On Wednesday, Nautilus reported revenue for the second quarter ended June 30 totaled $59 million, down 21.8 percent compared to $75.5 million in the same quarter of 2018.

The decrease in net sales was largely driven by shortfalls in the direct segment, which declined 40.2 percent from the prior-year quarter. This primarily reflected a dip in sales of the Bowflex Max Trainer product, the company said.

Nautilus reported a loss from continuing operations for the second quarter of $78.7 million, or $2.65 per diluted share, compared to income of $1 million, or 3 cents per diluted share, for the same period of last year. Adjusted to exclude the goodwill and intangible impairments, the company reported a loss from continuing operations for the second quarter of $9.8 million, or 33 cents per diluted share, missing analysts’ estimates by 15 cents.

The quarter’s EBITDA loss from continuing operations was $82.5 million, down from an income of $3.3 million in the year-ago quarter. Adjusted EBITDA loss, excluding the goodwill and intangible impairments, was $10.5 million for the second quarter of 2019.

Retail sales were down 4.4 percent from the same quarter prior year, primarily due to lower order rates that reflect, the company believes, the anticipated transition to new products being introduced and shipped during the third and fourth quarters of 2019.

Specifically, the company is looking to breathe new life into the company across numerous fronts, starting with product.

In late August, the company expects to roll out its new MaxTotal, which “will feature a built-in digital screen to complement the upgraded digital platform, providing users with both a cardio and an upper-body workout with a personalized customized approach driven by built-in machine learning capabilities,” said board chair Carl Johnson, who served as interim CEO from the time Bruce Cazenave resigned in March to the time Barr joined.

The company is also expanding and upgrading a host of products all in hopes of exciting a consumer base that appears to have migrated to other exercise options.

“Innovation is at the forefront of our company, and it is our goal to continue to introduce differentiated products into the market on a regular basis,” Johnson said.

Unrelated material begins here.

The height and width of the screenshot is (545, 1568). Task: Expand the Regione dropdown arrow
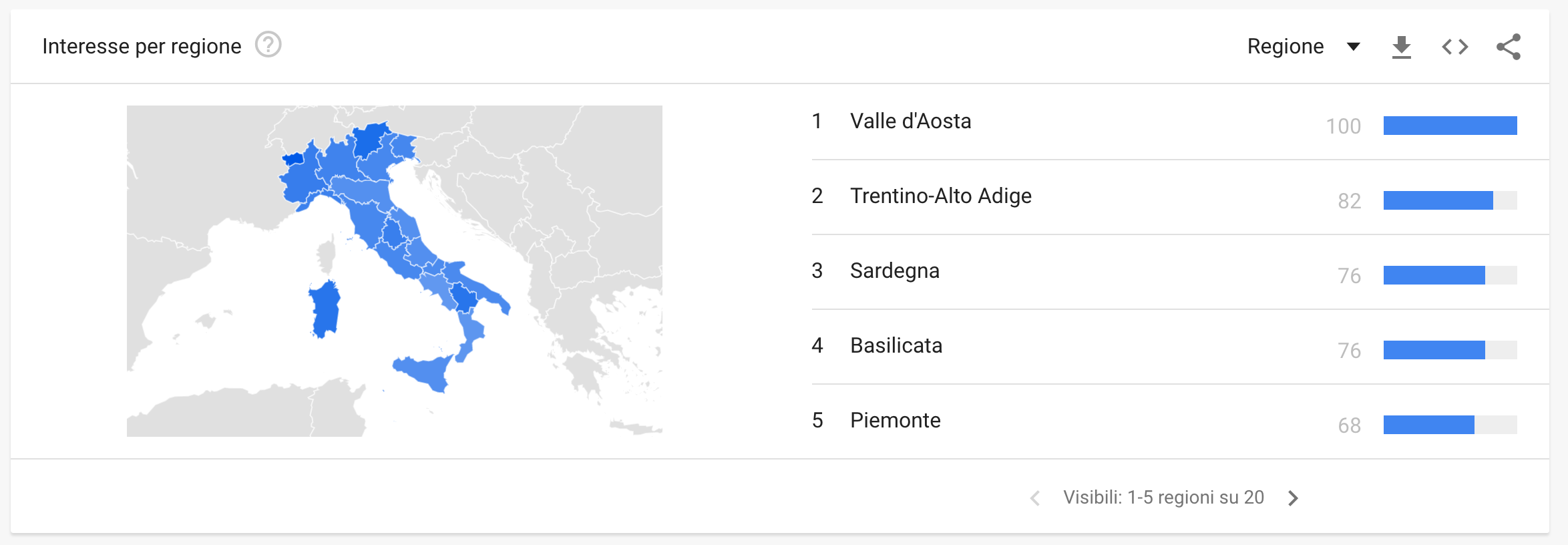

Informing those lapsed customers about the innovations happening at Nautilus through revamped marketing messaging is another lever the company hopes to pull. The company reduced media spending in Q2 but look for that to reverse course as Nautilus ramps up messaging on its Bowflex product, in particular.

Digital is another area where Nautilus hopes to differentiate and get back on track. Look for the company to ramp up its digital presence in parallel with its direct, retail, commercial, specialty and international channels.

“We will continue our digital transformation with updated digital experience platforms on key new products, working toward our goal of having all of our products be compatible with subscription-based digital experience offerings,” Johnson said. “Obviously, with Jim now on board, we are very excited about our expected continued improvement of our digital offerings and online expansion and look forward to his contributions in this very important area.”

Nautilus is certainly banking on this suite of new arrivals—a CEO, a marketing plan and a digital strategy—to breathe some life into the company in the second half of the year through better revenue, increased margins and some energy throughout the ranks.

“We are continuing to work through this fiscal year’s challenges, with the goal of returning to a path of profitable growth,” Johnson said. “We have what we believe to be a comprehensive plan to achieve this goal: a major new advertising campaign for Bowflex; a strong lineup of new product introductions planned; a continually enhanced digital experience platform; and now, new leadership in place that gives us confidence in the long-term potential of this company.”

Photo courtesy Nautilus Inc.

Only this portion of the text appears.